Tuesday, November 2, 2010

Basel: Can Insurance Transfer Risk Outside A Bank

Basel, Switzerland (People Port) As AIG seeks to pay off its debt this week, Last week, The Basel Committee on Banking Supervision issued Recognising the risk-mitigating impact of insurance in operational risk modelling. The essence, to what extent a bank's risk management efforts, capital requirements, may be transferred outside that institution because they are insured.


The regulatory capital framework permits banks, subject to certain criteria and limitations, to use insurance to mitigate the operational risk capital charge under the advanced measurement approach (AMA). The implementation of this provision has raised some challenges and technical questions.
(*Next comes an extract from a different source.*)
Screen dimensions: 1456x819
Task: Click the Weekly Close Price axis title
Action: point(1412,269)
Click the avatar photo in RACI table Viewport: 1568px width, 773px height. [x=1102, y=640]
AIG became a household word from its underwriting of banks around the world. Had it entered bankruptcy here, its assets overseas would have been sized, further complicating our meltdown.
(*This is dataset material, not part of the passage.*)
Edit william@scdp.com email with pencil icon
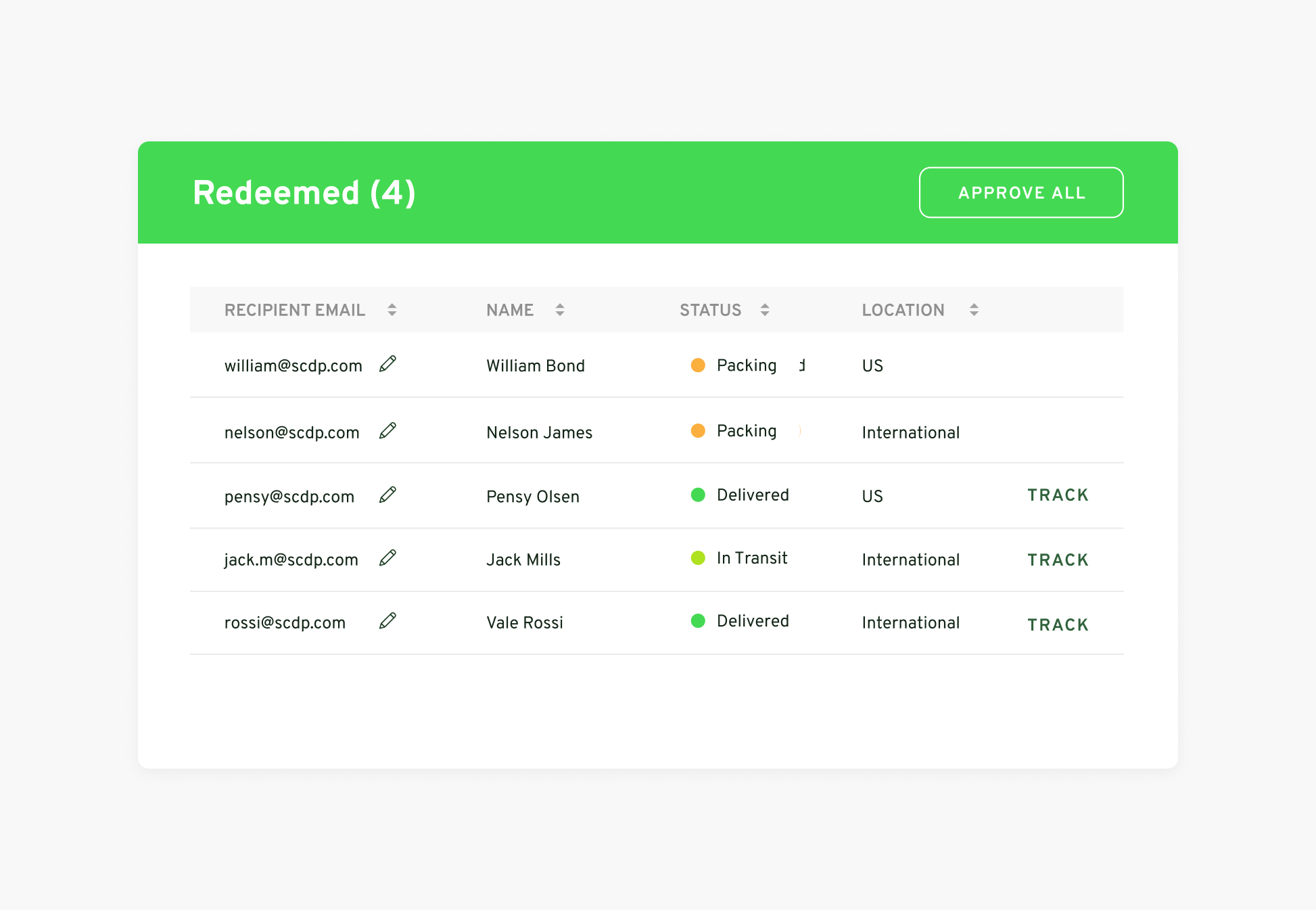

In its attempt to protect the global financial system, Basel developed a new set of tools supervisors may use. Their paper goes on, pointing out key considerations, complexities. How capital may be reduced for the insurance bought. Basel points out the extent operational risk can be identified and transferred outside a bank and to what extent -other risks are created.

The banking industry, those serving it have asked for additional clarity, consistency in insurance risk mitigation. Basel II Framework intended to continue an ongoing dialogue with the industry on operational risk mitigation. It is not Basel's paper intent to dispute, discourage enhancements in the use of operational risk insurance. Potential adverse effects come from using insurance to reduce, replace, capital or risk management.